The Most Lamentable Tragedy,Titus Andronicus, Merge
An image comes to mind from the sound of Patrick Stickles’ slurring, ranting, barking voice throughout The Most Lamentable Tragedy, the new 29-track, five-act, double-disc, energizing and exhausting punk opera by Titus Andronicus. It’s someone bailing out a boat with a hole in it, adrenalized, alarmed, but in tune with the rhythm of the work and the line between floating and sinking. He’s having an emergency, and emergency is his native state. This is the band’s second concept record, after The Monitor, from 2010, which used the Civil War in various metaphorical ways. As Stickles has explained through interviews, and annotations of his own songs at genius.com, Lamentable is a doppelganger story — or maybe a spirit-possession story — as a metaphor for manic depression. An alien force takes over the central character: “He don’t act like me, but we look alike,” he sings toward the end of Act 1.
The song cycle is also a metaphor for the tidal nature of depression, and its five acts move through stages of hope and despair. (Stickles loves clever, attention-rewarding details and devices: The album refers back to some of the band’s older songs even as it builds its own narrative circle.) Its hero opens his eyes in the beginning, remarking, “I hate to be awake.” In the middle he thinks about sex and family and religion, drugs and love and doctors and the government. Toward the end he returns to bed, asking, “You’re at peace when you sleep/why not an endless dream?”

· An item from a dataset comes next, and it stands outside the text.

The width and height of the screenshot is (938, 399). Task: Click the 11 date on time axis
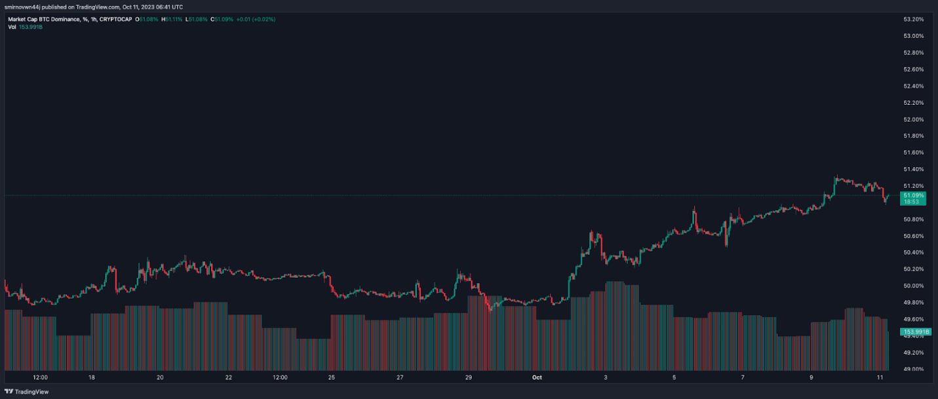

When the band’s not playing tight punk with clean lines, or semi-Irish singalongs, it evokes mainstream, working-class radio rock from the ‘70s, Bruce Springsteen being the major example. It’s a strategy as counterintuitive as the basic idea of the punk opera: exterior music for interior words, spirited sounds for spiritless feelings. This is an album in which one song (Lonely Boy) uses a common, upbeat, chugging rock riff in the service of lyrics describing a state of mind so bleak that going outside becomes impossible. String arrangements ennoble and expand the emotions in some songs; they can also make the music stodgier and bring on listener fatigue.
Depending on which act you’re in, the central character grows lofty or stays close to the ground, at animal level. Some of the best songs are about the most instinctive behavior: “(S)he Said/(S)he Said” begins with the line “I need to eat something today,” before moving on to other specific and increasingly desperate needs. Dimed Out deals with cravings on a grand scale and the euphoria that can result from them. The title refers to turning amplifier levels to 10; the lyrics boast that “when my chalice is full/I am invincible.” The high, both in the storyline and in the course of the album, is temporary. But it’s one of several vertiginous peaks on a pretty vertiginous record.
— BEN RATLIFF, NY TIMES NEWS SERVICE
At Least for Now, Benjamin Clementine, Behind/Capitol
Benjamin Clementine sings the chorus of London — one of the better songs on his debut album, At Least for Now — as if struck by a painful flash of insight. “London, London, London is caaaaalling you,” he urges, opening the throttle on his voice. “What are you waiting for, what are you searching for?” He goes on this way awhile, then lands on a quieter note of a resolve: “I won’t underestimate who I am capable of becoming.”
Clementine, a Parisian bohemian of London origin, is dead serious about that vow. At Least for Now is his declaration of selfhood, an album very much about the act of becoming, with a tightrope balance of dramatic artifice and diaristic detail. “I’m sending my condolences to insecurities,” Clementine sings on Condolence, a bittersweet anthem in which he also reflects on his own birth, declaring: “So when I become someone one day/I will always remember that I came from nothing.”
A singer-songwriter and pianist with a knack for expressionist outpouring, Clementine, 26, has a striking backstory — as a self-taught musician and poet, a busker on the Paris metro, a rambler on the streets. The acclaim that has greeted him in Europe, where At Least for Now was released this spring, surely has something to do with his persona. There’s no way it couldn’t, given how deftly his songs build on it, even as the arrangements involve a chamber string section, and his narrative voice toggles between first, second and third person.
As for Clementine’s actual voice, it’s a strange and frequently stunning instrument, a bladelike tenor that can swoop into either a clarion cry or a guttural scowl. The inevitable comparison, notably on a song like Adios, is to Nina Simone — to her demonstrative clarity of phrase, and the flickering incandescence of her timbre. There are other clear influences, some of whom Clementine acknowledges in album notes: Antony Hegarty, Leonard Cohen. Satie, Puccini, Pavarotti. The poet William Blake.
Despite this rich awareness of artistic precedent, Clementine holds fast in his songs to an experience of alienation that’s exceptional, unique unto himself. However callow his thinking, it does make for good material. In Cornerstone, another standout track on the album, he sings of being “alone in a box of my own,” and learning to savor such conditions: “It’s my home.”